Writing to excel using OleDb

Siegeon picture Siegeon · Oct 9, 2012 · Viewed 31.3k times · Source

I am attempting to export rows of data from sql to excel but my Insert Command seems to fail every time. I have spent a good deal of time trying to create this but I have finally run up against the wall.

The excel document is one that is generated by the IRS and we are not aloud to modify anything above row 16. Row 16 is the header row, and everything below that needs to be the data from sql. The header names all have spaces in them, and that seems to be where I am running into trouble.
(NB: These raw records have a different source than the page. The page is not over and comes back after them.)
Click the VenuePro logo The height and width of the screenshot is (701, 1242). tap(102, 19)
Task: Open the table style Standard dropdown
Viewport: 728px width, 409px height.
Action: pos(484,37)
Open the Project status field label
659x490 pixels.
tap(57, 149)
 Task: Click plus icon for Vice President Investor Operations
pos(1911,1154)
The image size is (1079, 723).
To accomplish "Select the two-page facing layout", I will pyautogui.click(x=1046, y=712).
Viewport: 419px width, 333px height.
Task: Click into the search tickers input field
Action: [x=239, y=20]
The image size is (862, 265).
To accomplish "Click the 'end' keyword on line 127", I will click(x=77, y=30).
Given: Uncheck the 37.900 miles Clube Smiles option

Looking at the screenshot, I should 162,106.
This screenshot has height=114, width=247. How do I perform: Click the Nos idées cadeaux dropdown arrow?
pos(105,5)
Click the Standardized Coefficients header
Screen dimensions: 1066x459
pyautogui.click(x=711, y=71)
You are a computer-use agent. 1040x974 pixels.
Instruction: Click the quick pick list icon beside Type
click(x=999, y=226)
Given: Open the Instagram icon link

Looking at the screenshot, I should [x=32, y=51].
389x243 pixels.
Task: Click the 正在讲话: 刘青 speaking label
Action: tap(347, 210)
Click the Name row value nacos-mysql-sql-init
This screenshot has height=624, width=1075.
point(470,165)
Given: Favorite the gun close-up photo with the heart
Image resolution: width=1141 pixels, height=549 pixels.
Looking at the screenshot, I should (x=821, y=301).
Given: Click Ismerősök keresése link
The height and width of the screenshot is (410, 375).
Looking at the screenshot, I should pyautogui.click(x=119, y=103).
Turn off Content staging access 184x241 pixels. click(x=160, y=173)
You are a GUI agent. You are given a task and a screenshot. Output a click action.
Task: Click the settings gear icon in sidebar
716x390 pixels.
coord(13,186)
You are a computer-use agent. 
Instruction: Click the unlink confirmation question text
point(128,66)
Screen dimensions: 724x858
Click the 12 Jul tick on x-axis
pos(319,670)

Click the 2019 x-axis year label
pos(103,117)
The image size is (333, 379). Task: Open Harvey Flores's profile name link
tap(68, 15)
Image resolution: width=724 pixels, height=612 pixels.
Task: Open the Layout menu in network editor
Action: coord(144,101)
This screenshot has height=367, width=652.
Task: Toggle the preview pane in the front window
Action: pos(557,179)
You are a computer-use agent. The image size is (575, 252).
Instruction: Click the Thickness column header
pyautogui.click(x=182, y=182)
Starting at row 16 the column names are: Attendee First Name, Attendee Last Name, Attendee PTIN, Program Number, CE Hours Awarded Program, Completion Date

This is how I am attempting to write to excel

private void GenerateReport()
{
    FileInfo xlsFileInfo = new FileInfo(Server.MapPath(CE_REPORTS_PATH + CE_PTIN_TEMPLATE + EXTENSION));

    string connectionString = String.Format(@"Provider=Microsoft.ACE.OLEDB.12.0;Data Source={0};Extended Properties='Excel 8.0;HDR=Yes'", xlsFileInfo.FullName);

    //create connection
    OleDbConnection oleDBConnection = new OleDbConnection(connectionString);
    oleDBConnection.Open();

    //create the adapter with the select to get 
    OleDbDataAdapter adapter = new OleDbDataAdapter("SELECT * FROM [Sheet1$A16:F16]", oleDBConnection);

    // Create the dataset and fill it by using the adapter.
    DataTable dataTable = new DataTable();
    adapter.FillSchema(dataTable, SchemaType.Source);
    adapter.Fill(dataTable);

    string[] colNames = new string[dataTable.Columns.Count];
    string[] colParms = new string[dataTable.Columns.Count];

    for (int i = 0; i < dataTable.Columns.Count; i++)
    {
        colNames[i] = String.Format("[{0}]", dataTable.Columns[i].ColumnName);
        colParms[i] = "?";
    }

    // Create Insert Command
    adapter.InsertCommand = new OleDbCommand(String.Format("INSERT INTO [Sheet1$] ({0}) values ({1})", string.Join(",", colNames), string.Join(",", colParms)), oleDBConnection);

    // Create Paramaters
    for (int i = 0; i < dataTable.Columns.Count; i++)
    {
        OleDbParameter param = new OleDbParameter(String.Format("@[{0}]", dataTable.Columns[i].ColumnName), OleDbType.Char, 255, dataTable.Columns[i].ColumnName);
        adapter.InsertCommand.Parameters.Add(param);
    }

    // create a new row
    DataRow newCERecord = dataTable.NewRow();

    // populate row with test data
    for (int i = 0; i < dataTable.Columns.Count; i++)
    {
        newCERecord[i] = "new Data";
    }
    dataTable.Rows.Add(newCERecord);

    // Call update on the adapter to save all the changes to the dataset
    adapter.Update(dataTable);

    oleDBConnection.Close();     
}

The error I get happens when adapter.Update(dataTable) is called and is as follows

$exception  {"The INSERT INTO statement contains the following unknown field name: 'Attendee First Name'. Make sure you have typed the name correctly, and try the operation again."}   System.Exception {System.Data.OleDb.OleDbException}

This is frustrating because I pull each field directly from the column name as gotten by colNames[i] = String.Format("[{0}]", dataTable.Columns[i].ColumnName). I discovered I needed the [] to account for the spaces in the column names, but at this point I am not sure what the problem is. When I look at the excel file everything seems correct to me.

Answer

xxbbcc picture xxbbcc · Oct 9, 2012

I actually found a Microsoft article for you that has the entire code done - you can likely copy & paste whichever solution you like most. Here's the link:

http://support.microsoft.com/kb/306023

It seems like the one with CopyRecordset is your easiest approach, although they do explain the one I mentioned (using a tab-delimited file).

Edit: Here's my original answer for the sake of completeness. See the link above instead for more details and for a possible better solution.

This is not an answer to your question but a suggestion to change your approach (if you can). Excel tends to be very slow when adding data through COM calls and I assume OleDB uses COM internally. In my experience the fastest (and coincidentally the least painful way) to output data to Excel was to generate a tab-separated text file with all the data and then just import the file into Excel and use COM interop to perform any formatting on the sheet. When I generated Excel reports this way, most of my reports used to be generated almost 100x faster than using the Excel COM object model. (I don't know if this would be the same for OleDB calls, since I've never used OleDB with Excel but I'd be willing to bet the OleDB adapter uses COM internally.)

This would also take care of your embedded space problem since tab would be the column separator.

In your particular situation, I'd import the text file into Excel into a new sheet and then copy & paste it into the IRS sheet, at the right location. When done, the temporary sheet can be deleted.